Description of the task
Filter these entries, keeping only lines that hold the word "agent".

** Opening Records provided block **

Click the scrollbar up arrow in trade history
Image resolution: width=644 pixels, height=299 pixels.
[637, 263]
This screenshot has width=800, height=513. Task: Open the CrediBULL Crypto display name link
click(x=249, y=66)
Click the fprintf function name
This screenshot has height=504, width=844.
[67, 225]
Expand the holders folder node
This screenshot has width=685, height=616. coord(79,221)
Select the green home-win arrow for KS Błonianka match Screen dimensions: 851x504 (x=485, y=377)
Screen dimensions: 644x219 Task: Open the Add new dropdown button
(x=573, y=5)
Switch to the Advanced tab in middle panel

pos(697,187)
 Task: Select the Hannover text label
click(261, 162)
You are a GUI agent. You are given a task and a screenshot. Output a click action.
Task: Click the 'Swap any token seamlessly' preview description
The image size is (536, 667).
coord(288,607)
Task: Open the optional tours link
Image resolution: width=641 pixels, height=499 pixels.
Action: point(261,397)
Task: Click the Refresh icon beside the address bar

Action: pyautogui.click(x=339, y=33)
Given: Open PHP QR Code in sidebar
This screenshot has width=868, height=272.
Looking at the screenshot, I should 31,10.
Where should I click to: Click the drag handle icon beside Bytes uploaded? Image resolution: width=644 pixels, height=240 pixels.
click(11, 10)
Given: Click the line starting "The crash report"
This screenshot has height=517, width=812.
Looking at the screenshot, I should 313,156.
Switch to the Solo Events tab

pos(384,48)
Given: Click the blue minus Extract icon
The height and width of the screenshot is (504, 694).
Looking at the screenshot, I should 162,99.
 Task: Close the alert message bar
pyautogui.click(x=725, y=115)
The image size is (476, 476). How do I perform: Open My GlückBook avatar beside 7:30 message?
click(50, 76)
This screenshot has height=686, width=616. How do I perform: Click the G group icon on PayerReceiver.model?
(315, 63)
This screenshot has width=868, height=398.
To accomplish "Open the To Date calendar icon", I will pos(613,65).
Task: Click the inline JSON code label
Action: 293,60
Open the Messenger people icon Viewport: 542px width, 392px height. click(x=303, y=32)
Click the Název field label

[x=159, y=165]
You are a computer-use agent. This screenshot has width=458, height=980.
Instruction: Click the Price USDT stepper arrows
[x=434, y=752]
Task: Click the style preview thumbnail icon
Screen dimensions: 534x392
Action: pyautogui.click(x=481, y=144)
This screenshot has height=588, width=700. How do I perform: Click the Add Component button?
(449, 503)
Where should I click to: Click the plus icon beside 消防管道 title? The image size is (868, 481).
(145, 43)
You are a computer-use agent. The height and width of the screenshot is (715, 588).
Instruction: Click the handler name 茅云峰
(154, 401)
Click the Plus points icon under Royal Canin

** Closing Records provided block **

Solution to this problem
You are a GUI agent. You are given a task and a screenshot. Output a click action.
You are a computer-use agent. This screenshot has width=458, height=980.
You are a computer-use agent. The height and width of the screenshot is (715, 588).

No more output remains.